We "done good" yesterday by driving into the storm. It poured late last night and this morning it was grey, but no rain. We decided to keep pushing west and then start a swing south.
Route 81 from Lima is a small 2 laner that got us to Indiana in an hour or so. Corn and soy, or soy and corn, take your pick. They seem to always alternate the corn and soy fields side by side so we are assuming it has to do with crop rotation and also reducing cross pollination of different seed type (but I am a computer guy and Dave is a power guy so what do we know?).
I love the open fields from horizon to horizon, probably because I have spent 50+ years staring at trees. The roads go either east-west or north south. So it is nearly impossible to get lost (despite my best efforts..).
I should have been a history or geography major so I could understand the changes with time of this area. I can guess (remember, engineer) that there used to be small farms that hacked a living from the wilderness followed by small towns with division of labor, followed by bigger agriculture feeding the cities via rail followed by megafarms consolidating all the smaller farms followed by what ever comes next.

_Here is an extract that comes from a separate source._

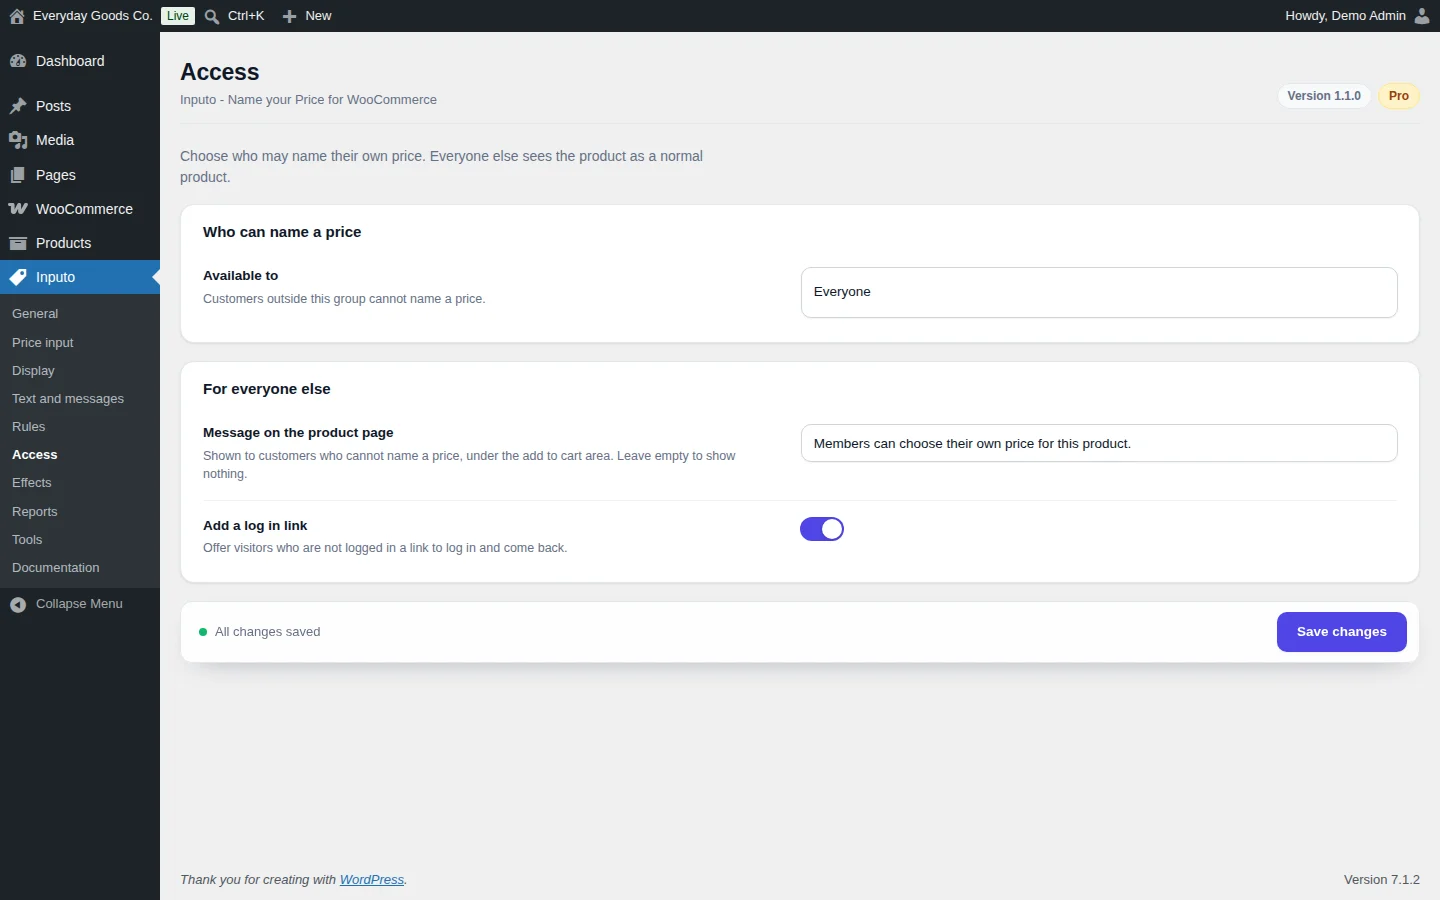Click the Pro badge near version

pos(1398,96)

We saw a lot of abandoned houses, churches and barns which would bear out the idea of little farms getting gobbled up. Also the small towns in eastern Indiana have a lot of empty, dusty store fronts. I must say that if you stop anywhere to look at a map, anyone walking by will ask if you need help. That friendly mid-westerner myth seems to be real because everyone is very helpful.

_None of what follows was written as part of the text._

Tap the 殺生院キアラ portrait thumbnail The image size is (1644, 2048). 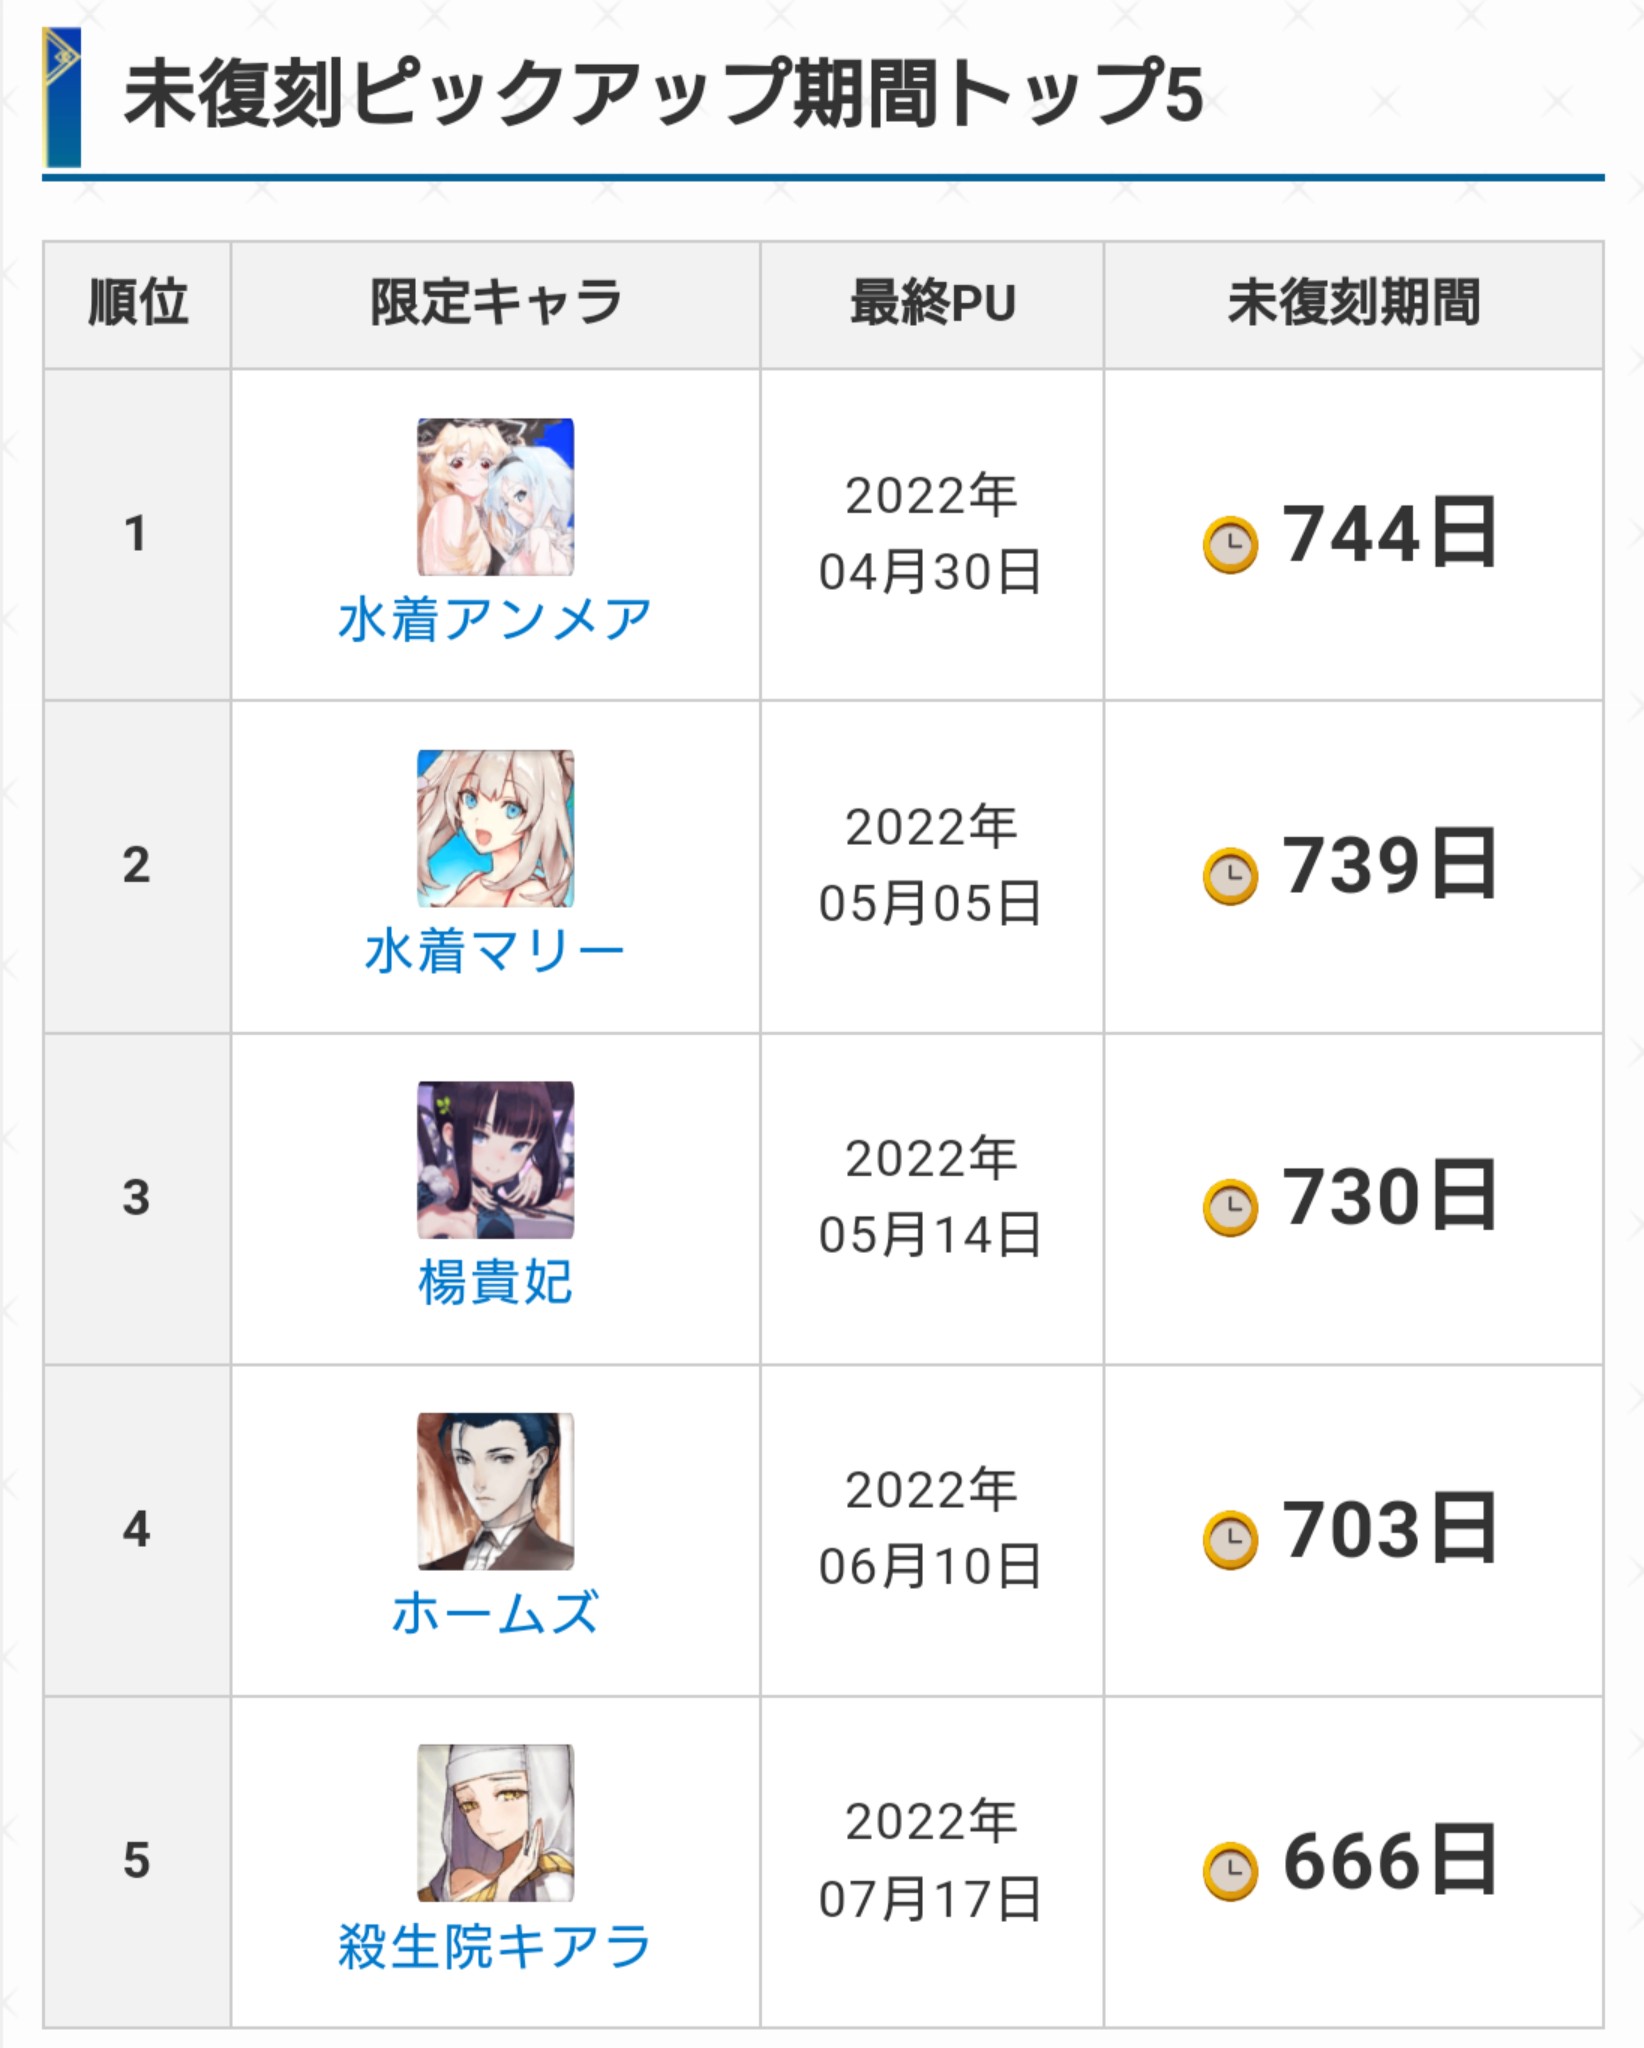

We turned south and followed Rt 1 until we hit one of two detours (which take you half way to California and back by the way). Since everything is square, a detour can only mean you are going a long way out of your way. I bet these little starving towns hate detours around their towns!
It sort of spit rain drops all day so we wore the rain stuff pretty much all day. It was cool so it was ok. Not like yesterday when it was 90 degrees and wearing rain gear was like donning a sweat suit.
We crossed the Ohio River and into Kentucky, and like every time we cross into Kentucky, things change, and not for the better as far as economic well being. (Still way better than West Virginia).
We found the "Hotel Chernobyl" which was an abandoned Comfort Inn, but a newer one was built right behind it (and we had no rubles to pay anyway "Comrade"..). Great Mexican restaurant (unlike the other night) and back to bed. This vacation stuff is exhausting.
I think we may go back up on the fertile plains of Ohio tomorrow since we have been through the Appalachian hills many times. We really need to get "way out west" somehow, but not this trip.